### Ausgewählter Abschnitt
□ □ □ □

Holocaust-Überlebende Friedländer sorgt sich um Deutschland

"Das Judentum muss bestehen"

Besonders die AfD bekomme zu viel Aufmerksamkeit beklagt Margot Friedländer. Die Holocaust-Überlebende sorgt sich um die politische Lage in Deutschland sowie um eine Zersplitterung der jüdischen Religion. 

Jüdisches Leben in Deutschland / © Maksym Halinskyi (shutterstock)
Jüdisches Leben in Deutschland / © Maksym Halinskyi ( shutterstock )

Margot Friedländer (99), Holocaust-Überlebende, ist besorgt über die politische Lage in Deutschland. Insbesondere erfahre die AfD zu viel Aufmerksamkeit. "Auch viele Journalisten tun das. Es ist nicht gut. Es ist zu viel in den Ohren der Menschen", sagte sie im Interview der "Welt am Sonntag".

□ □ □ □

### Aufgaben
a - Wiederhole die Auflistung Zeile für Zeile unverändert. Beginne mit ihrer ersten Zeile und höre nach der Zeile auf, die "will (37, 20)." enthält.
b - Schreib den Artikel über Margot Friedländers Sorge um die Lage in Deutschland im Anschluss an seinen letzten Satz weiter.

### Zeigedaten zum Ziel
□ □ □ □

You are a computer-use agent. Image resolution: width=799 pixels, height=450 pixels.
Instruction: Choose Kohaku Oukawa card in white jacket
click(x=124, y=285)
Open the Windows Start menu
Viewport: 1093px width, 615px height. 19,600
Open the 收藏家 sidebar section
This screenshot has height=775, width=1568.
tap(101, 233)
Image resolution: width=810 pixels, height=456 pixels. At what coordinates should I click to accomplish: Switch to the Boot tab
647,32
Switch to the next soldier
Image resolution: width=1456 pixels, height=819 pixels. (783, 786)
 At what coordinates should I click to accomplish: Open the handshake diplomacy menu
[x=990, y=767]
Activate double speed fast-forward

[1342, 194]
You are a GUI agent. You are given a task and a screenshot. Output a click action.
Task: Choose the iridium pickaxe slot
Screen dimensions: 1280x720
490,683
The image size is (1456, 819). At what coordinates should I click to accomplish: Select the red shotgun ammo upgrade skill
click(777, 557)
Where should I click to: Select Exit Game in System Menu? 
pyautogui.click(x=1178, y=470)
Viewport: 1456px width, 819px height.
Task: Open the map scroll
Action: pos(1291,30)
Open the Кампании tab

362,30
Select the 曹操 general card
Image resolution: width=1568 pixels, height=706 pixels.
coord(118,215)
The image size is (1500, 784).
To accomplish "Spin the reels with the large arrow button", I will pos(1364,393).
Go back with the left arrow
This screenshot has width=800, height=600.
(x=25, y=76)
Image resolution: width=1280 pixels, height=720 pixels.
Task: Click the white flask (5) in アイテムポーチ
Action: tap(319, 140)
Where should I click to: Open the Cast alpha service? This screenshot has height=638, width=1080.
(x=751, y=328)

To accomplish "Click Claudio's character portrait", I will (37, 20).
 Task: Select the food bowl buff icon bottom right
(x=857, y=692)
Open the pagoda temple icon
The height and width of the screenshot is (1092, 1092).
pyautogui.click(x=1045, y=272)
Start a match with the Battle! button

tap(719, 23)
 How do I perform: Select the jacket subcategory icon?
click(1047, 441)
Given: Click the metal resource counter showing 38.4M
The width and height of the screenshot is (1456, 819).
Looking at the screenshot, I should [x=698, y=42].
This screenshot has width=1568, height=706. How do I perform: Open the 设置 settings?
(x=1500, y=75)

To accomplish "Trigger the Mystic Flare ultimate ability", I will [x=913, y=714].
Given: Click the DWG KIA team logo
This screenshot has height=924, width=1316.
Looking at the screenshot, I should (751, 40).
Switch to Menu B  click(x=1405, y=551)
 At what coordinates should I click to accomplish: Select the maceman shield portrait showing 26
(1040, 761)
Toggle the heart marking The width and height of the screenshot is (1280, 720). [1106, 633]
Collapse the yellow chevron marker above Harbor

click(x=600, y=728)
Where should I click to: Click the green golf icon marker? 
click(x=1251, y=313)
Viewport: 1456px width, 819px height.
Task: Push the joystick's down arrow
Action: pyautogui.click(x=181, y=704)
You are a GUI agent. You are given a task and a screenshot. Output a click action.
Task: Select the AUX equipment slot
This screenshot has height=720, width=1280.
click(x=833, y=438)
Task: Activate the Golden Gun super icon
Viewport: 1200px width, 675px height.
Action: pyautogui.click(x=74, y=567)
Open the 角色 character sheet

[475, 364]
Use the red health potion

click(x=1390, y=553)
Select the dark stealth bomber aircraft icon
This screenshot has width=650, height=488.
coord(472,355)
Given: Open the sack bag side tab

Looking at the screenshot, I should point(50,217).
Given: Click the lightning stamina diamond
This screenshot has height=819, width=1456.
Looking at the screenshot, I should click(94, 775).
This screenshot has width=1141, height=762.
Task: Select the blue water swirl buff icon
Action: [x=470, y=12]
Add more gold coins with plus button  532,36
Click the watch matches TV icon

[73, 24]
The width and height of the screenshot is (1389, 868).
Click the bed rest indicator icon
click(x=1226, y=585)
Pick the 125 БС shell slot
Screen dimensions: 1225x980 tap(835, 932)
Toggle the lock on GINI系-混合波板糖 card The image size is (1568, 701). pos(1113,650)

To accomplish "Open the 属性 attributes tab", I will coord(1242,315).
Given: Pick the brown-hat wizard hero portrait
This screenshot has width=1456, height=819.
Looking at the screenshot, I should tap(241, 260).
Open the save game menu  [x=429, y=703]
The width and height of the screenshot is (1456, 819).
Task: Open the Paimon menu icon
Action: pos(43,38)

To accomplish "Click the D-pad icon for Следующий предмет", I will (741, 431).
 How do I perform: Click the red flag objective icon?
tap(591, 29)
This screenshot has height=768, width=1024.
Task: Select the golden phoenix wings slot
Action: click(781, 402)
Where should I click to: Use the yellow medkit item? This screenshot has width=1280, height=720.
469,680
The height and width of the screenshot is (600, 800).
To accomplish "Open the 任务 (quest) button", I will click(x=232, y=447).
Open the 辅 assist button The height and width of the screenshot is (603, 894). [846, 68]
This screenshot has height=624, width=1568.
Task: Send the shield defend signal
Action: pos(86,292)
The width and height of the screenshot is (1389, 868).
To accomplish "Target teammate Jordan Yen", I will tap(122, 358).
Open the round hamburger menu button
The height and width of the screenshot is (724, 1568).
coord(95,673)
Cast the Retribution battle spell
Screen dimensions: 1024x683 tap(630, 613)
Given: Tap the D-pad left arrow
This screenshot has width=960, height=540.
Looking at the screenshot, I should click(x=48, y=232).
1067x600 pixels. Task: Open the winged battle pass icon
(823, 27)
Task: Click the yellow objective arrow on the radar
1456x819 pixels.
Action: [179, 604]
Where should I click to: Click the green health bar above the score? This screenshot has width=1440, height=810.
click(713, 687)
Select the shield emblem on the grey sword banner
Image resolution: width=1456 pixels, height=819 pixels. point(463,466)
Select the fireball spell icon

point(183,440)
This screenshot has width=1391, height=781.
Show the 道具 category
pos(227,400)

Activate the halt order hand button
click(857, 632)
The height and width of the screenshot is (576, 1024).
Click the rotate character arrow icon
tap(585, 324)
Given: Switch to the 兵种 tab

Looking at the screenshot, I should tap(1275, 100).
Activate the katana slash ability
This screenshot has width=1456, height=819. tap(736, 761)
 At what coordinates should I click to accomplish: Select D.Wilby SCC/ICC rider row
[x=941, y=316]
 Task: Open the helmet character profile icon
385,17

□ □ □ □

### Ergebnisse je Aufgabe
a -
You are a computer-use agent. Image resolution: width=799 pixels, height=450 pixels.
Instruction: Choose Kohaku Oukawa card in white jacket
click(x=124, y=285)
Open the Windows Start menu
Viewport: 1093px width, 615px height. 19,600
Open the 收藏家 sidebar section
This screenshot has height=775, width=1568.
tap(101, 233)
Image resolution: width=810 pixels, height=456 pixels. At what coordinates should I click to accomplish: Switch to the Boot tab
647,32
Switch to the next soldier
Image resolution: width=1456 pixels, height=819 pixels. (783, 786)
 At what coordinates should I click to accomplish: Open the handshake diplomacy menu
[x=990, y=767]
Activate double speed fast-forward

[1342, 194]
You are a GUI agent. You are given a task and a screenshot. Output a click action.
Task: Choose the iridium pickaxe slot
Screen dimensions: 1280x720
490,683
The image size is (1456, 819). At what coordinates should I click to accomplish: Select the red shotgun ammo upgrade skill
click(777, 557)
Where should I click to: Select Exit Game in System Menu? 
pyautogui.click(x=1178, y=470)
Viewport: 1456px width, 819px height.
Task: Open the map scroll
Action: pos(1291,30)
Open the Кампании tab

362,30
Select the 曹操 general card
Image resolution: width=1568 pixels, height=706 pixels.
coord(118,215)
The image size is (1500, 784).
To accomplish "Spin the reels with the large arrow button", I will pos(1364,393).
Go back with the left arrow
This screenshot has width=800, height=600.
(x=25, y=76)
Image resolution: width=1280 pixels, height=720 pixels.
Task: Click the white flask (5) in アイテムポーチ
Action: tap(319, 140)
Where should I click to: Open the Cast alpha service? This screenshot has height=638, width=1080.
(x=751, y=328)

To accomplish "Click Claudio's character portrait", I will (37, 20).

b -
Engagement vor allem in Schulen

Friedländer, die am 5. November 1921 in Berlin geboren wurde, das KZ Theresienstadt überlebte, nach dem Krieg in die USA auswanderte und erst 2003 erstmals wieder in ihre Heimatstadt zurückkehrte, bezeichnete die Entscheidung, wieder ganz nach Berlin zurückzukehren, als glücklichsten Moment in ihrem Leben. Sie habe diese Zugehörigkeit gespürt, weil sie sich selbst erlaubt habe, in Deutschland als Deutsche zu leben.

Friedländer engagiert sich unermüdlich gegen Antisemitismus, vor allem bei Schülern. Man sollte in den Schulen immer wieder darüber sprechen, "was es bedeutet, sich menschlich zu benehmen", sagte sie. Schon junge Schüler verachteten Mitschüler, weil sie anders seien als sie selbst.

Die 99-Jährige beklagte zugleich eine Zersplitterung der jüdischen Religion. "Das Judentum muss bestehen", sagte sie. Sie selber könne aber die Orthodoxie absolut nicht verstehen. "Es passt nicht in die Zeit."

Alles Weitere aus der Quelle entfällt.